Try it:
The answer must be every line of the records below that contains the word "agent", copied out.
↓↓↓
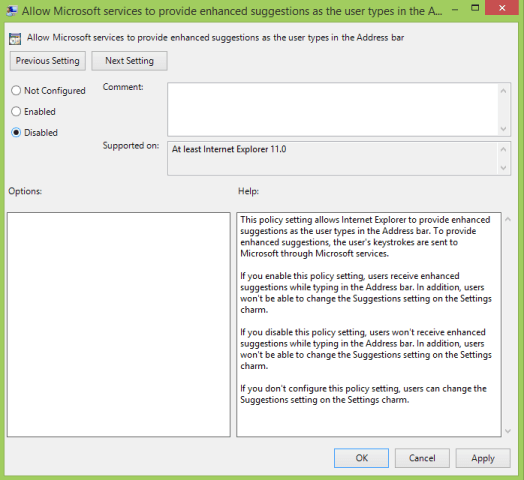
Task: Maximize the policy setting window
Action: (475, 8)
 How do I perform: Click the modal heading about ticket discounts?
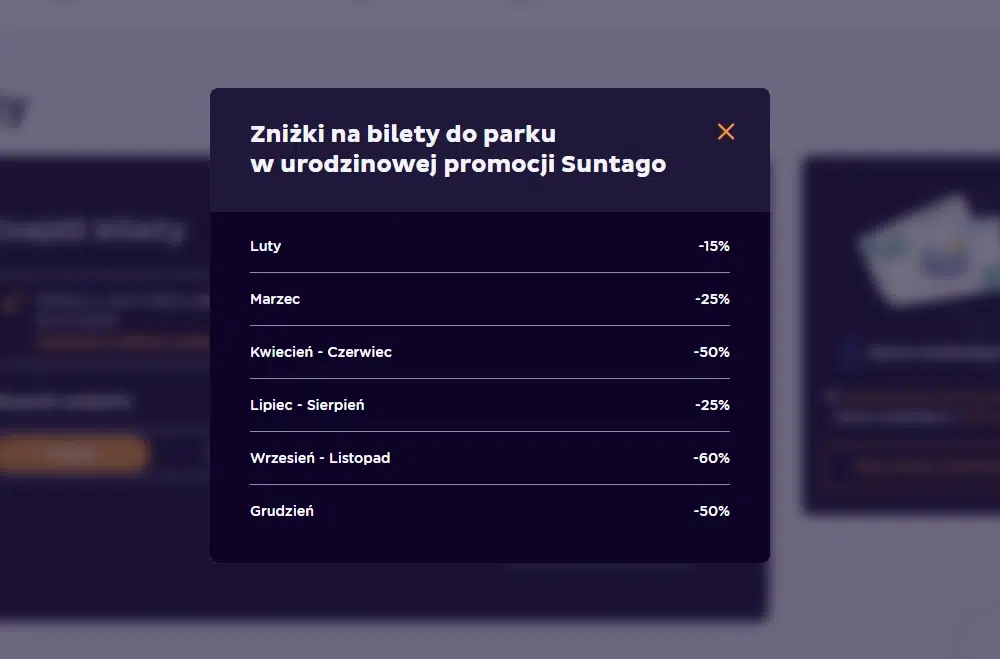pos(458,148)
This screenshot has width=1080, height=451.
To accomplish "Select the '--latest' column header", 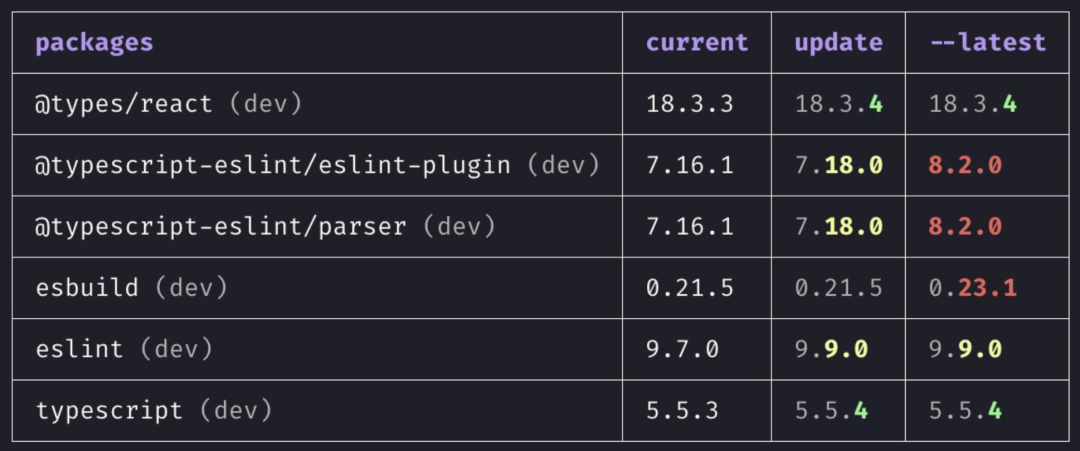I will [988, 43].
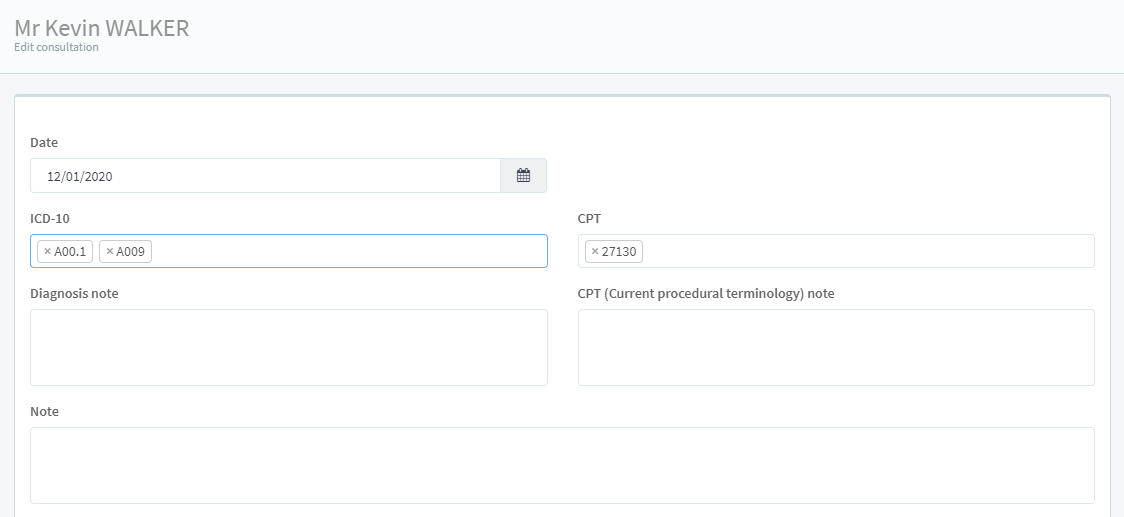Screen dimensions: 1124x517
Task: Click the CPT (Current procedural terminology) note label
Action: point(706,293)
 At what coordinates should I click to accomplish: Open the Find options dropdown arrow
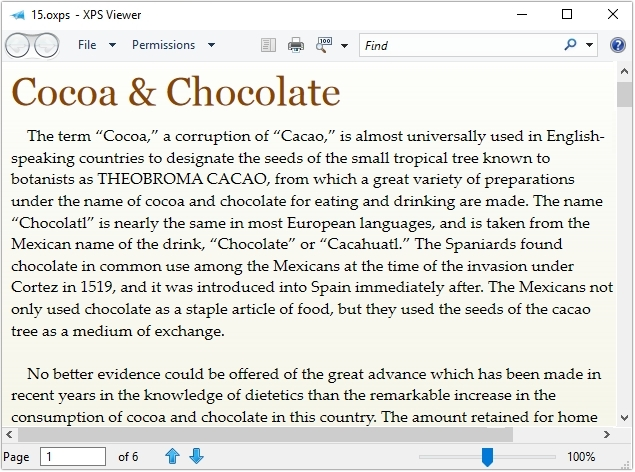[589, 45]
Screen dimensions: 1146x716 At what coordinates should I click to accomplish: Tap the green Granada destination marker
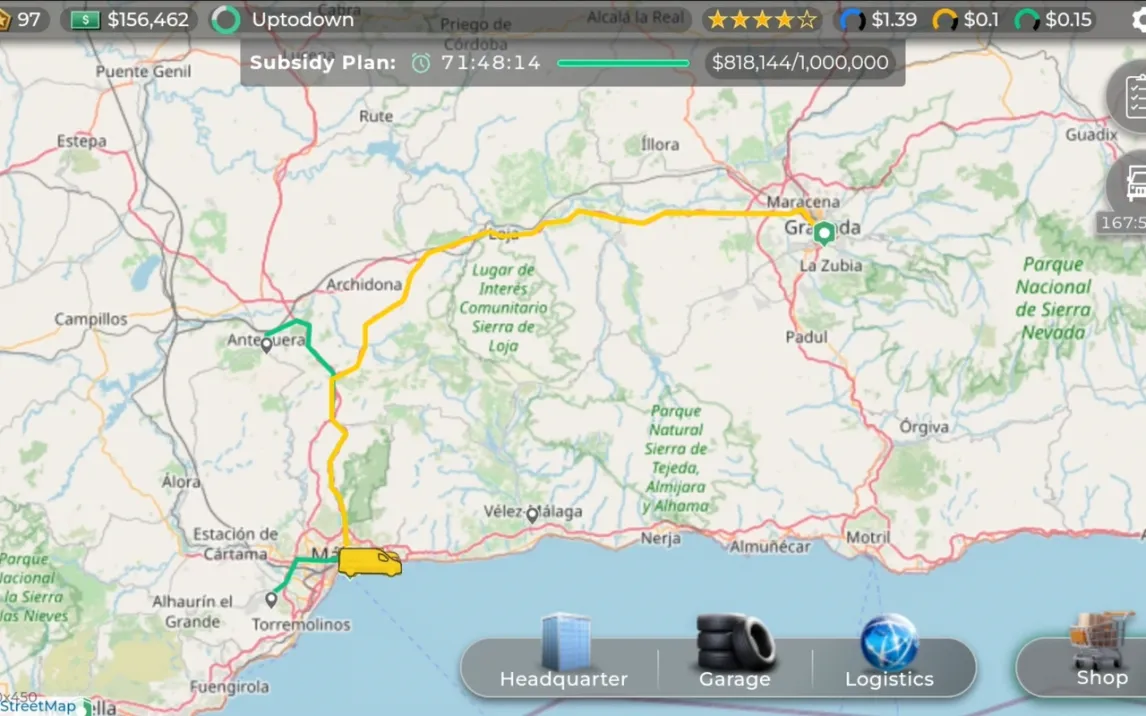click(823, 234)
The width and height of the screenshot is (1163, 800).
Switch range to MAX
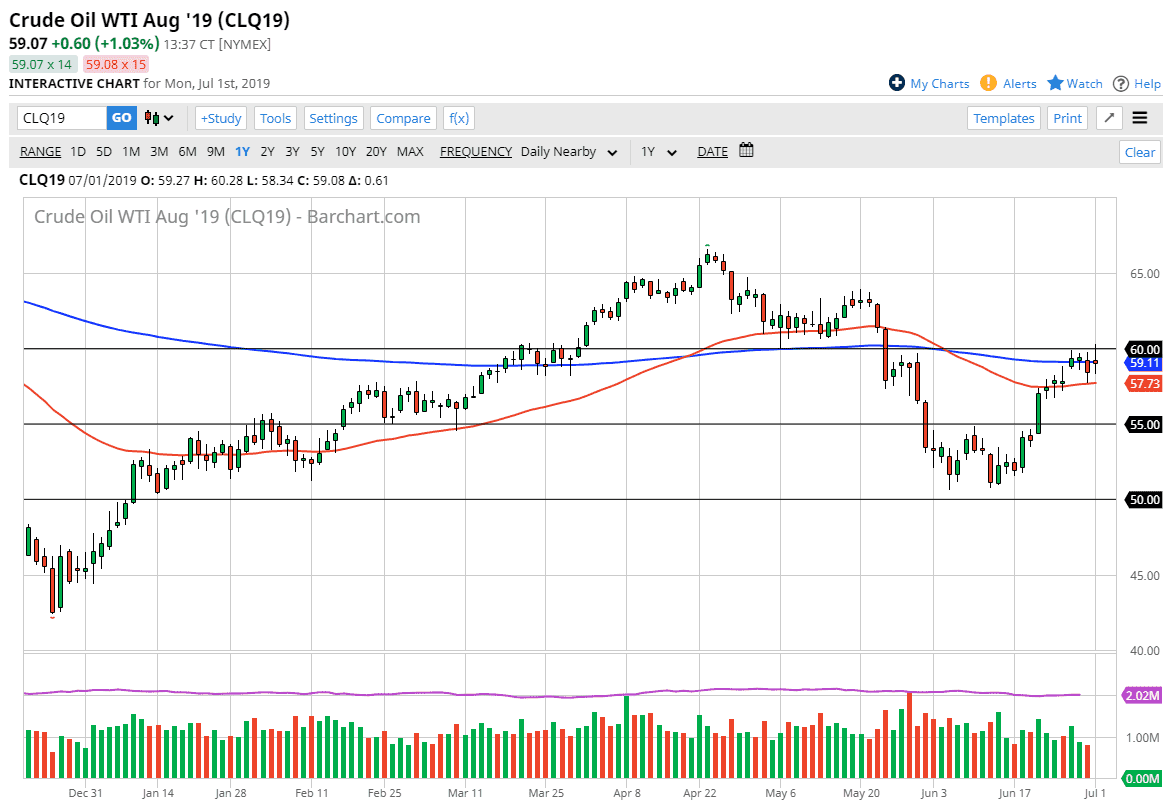tap(410, 152)
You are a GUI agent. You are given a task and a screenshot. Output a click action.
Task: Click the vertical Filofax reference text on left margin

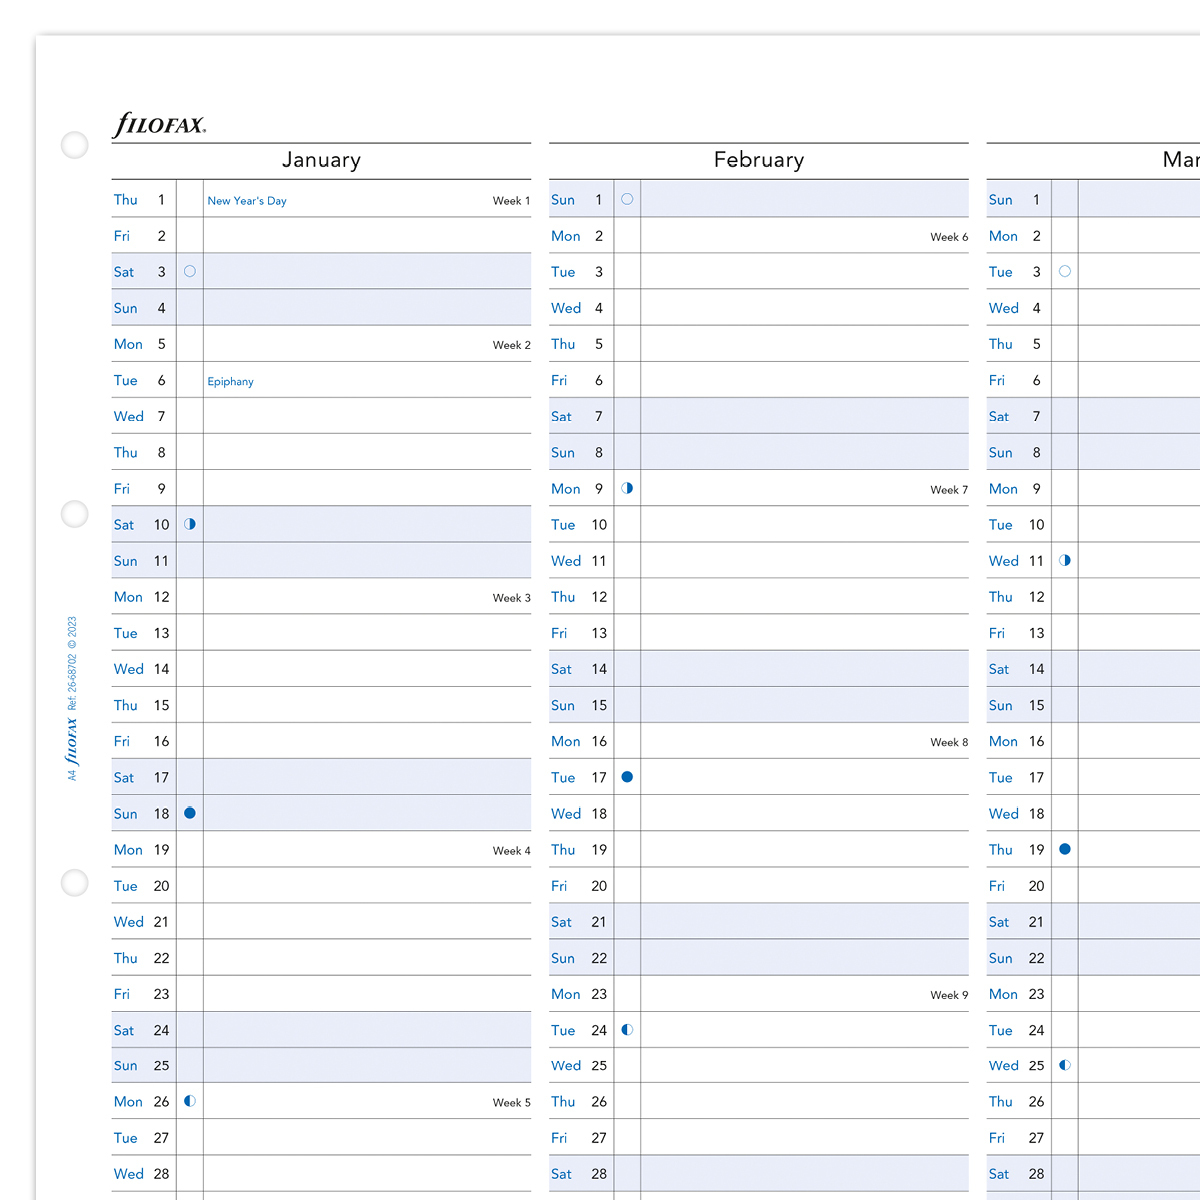[72, 697]
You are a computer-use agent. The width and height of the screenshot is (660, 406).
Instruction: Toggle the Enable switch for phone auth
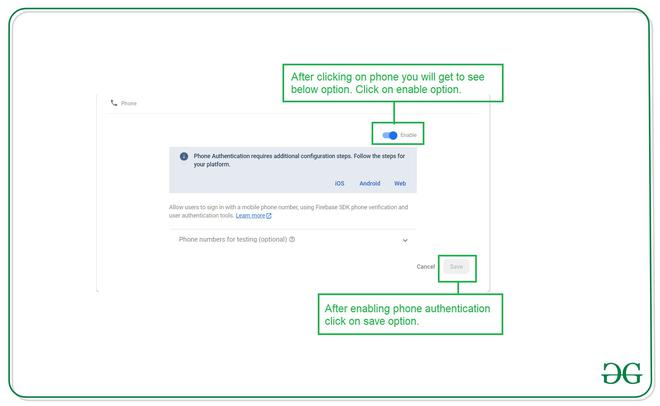tap(390, 135)
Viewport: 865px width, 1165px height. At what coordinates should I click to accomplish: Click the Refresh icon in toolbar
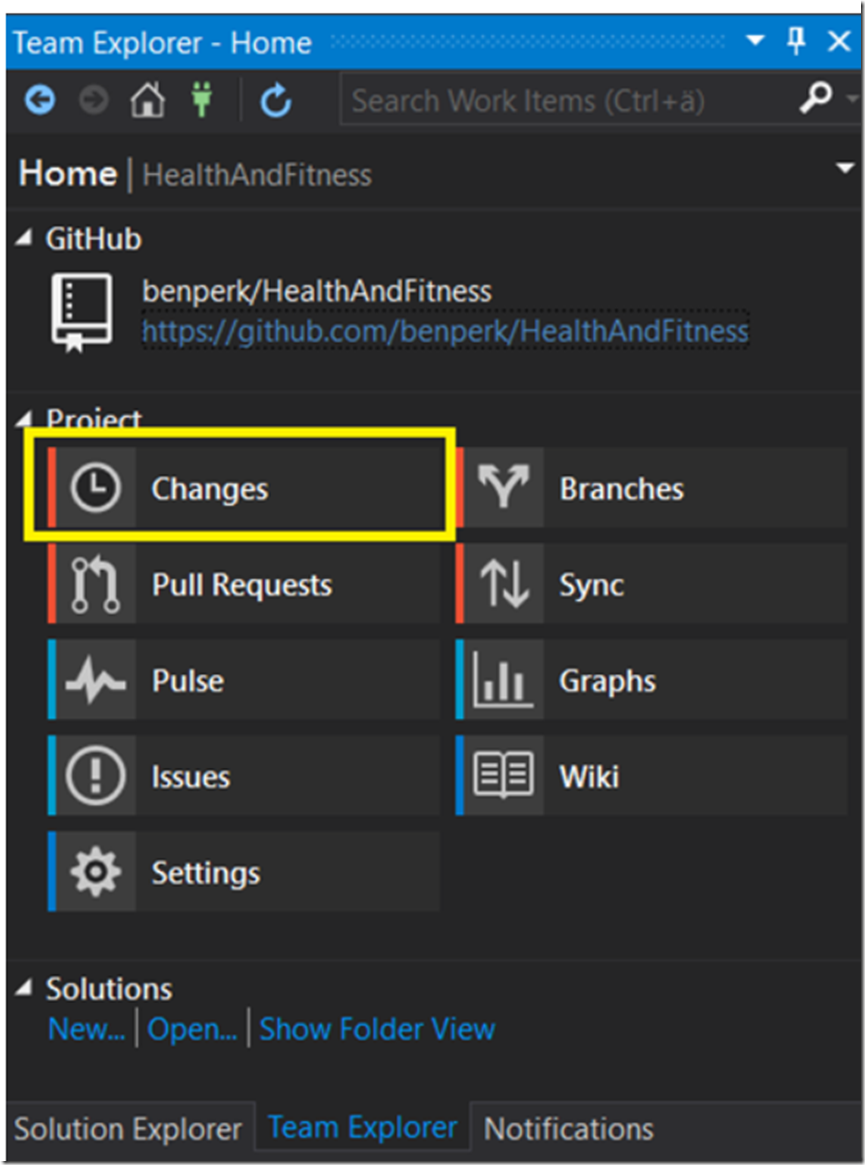[x=275, y=100]
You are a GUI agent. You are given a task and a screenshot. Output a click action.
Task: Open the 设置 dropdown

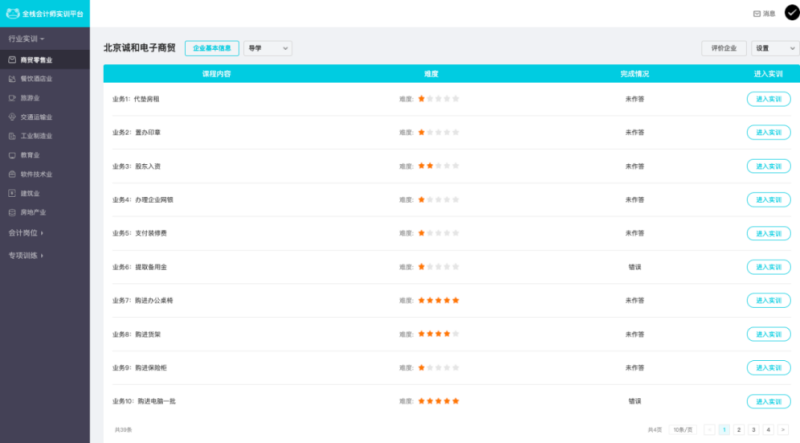coord(774,48)

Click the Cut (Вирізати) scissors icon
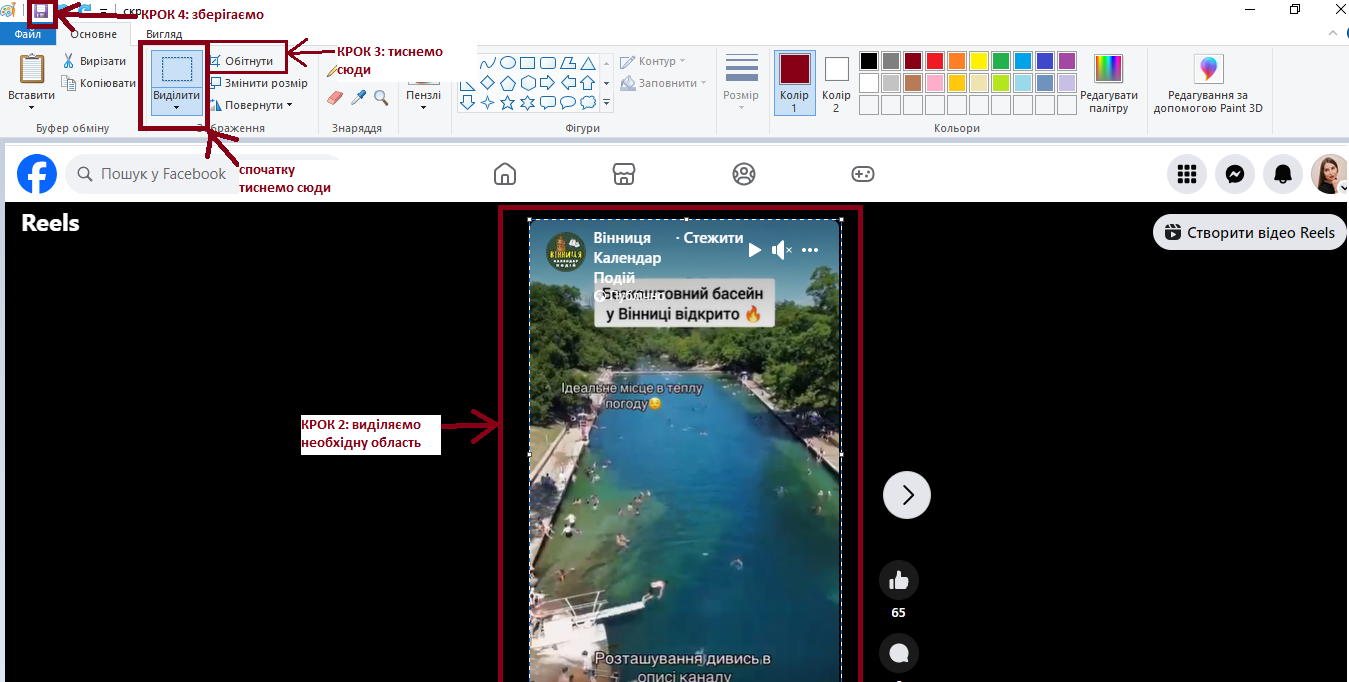click(x=69, y=61)
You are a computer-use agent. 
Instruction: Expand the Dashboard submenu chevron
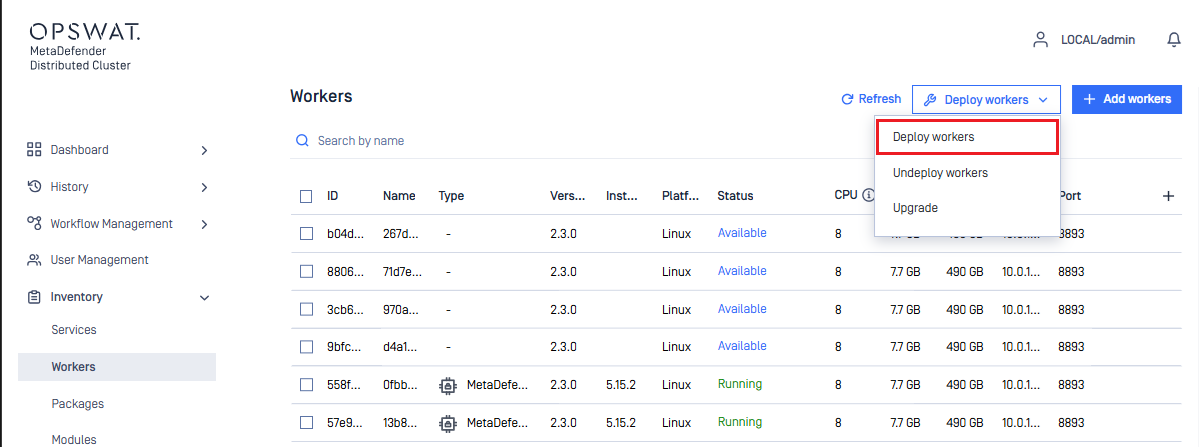click(x=204, y=150)
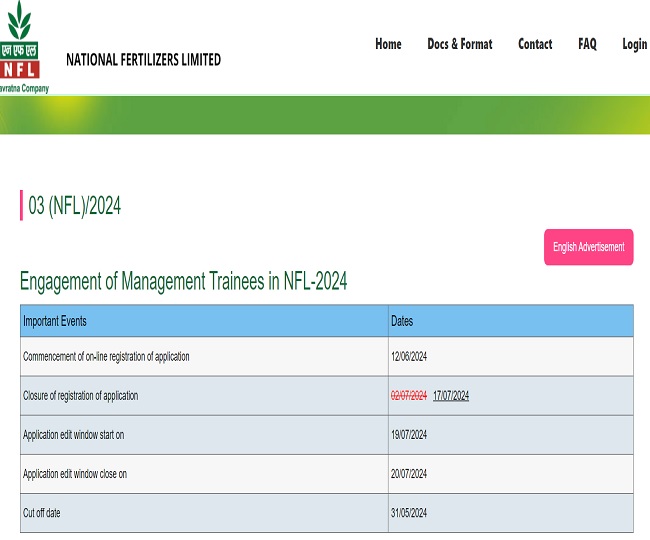Click the Engagement of Management Trainees heading
The image size is (650, 540).
click(x=183, y=281)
↑↑↑
Output of the exercise:
You are a GUI agent. You are given a task and a screenshot. Output a click action.
You are a computer-use agent. The width and height of the screenshot is (660, 406).
You are a GUI agent. You are given a task and a screenshot. Output a click action.
You are a computer-use agent. 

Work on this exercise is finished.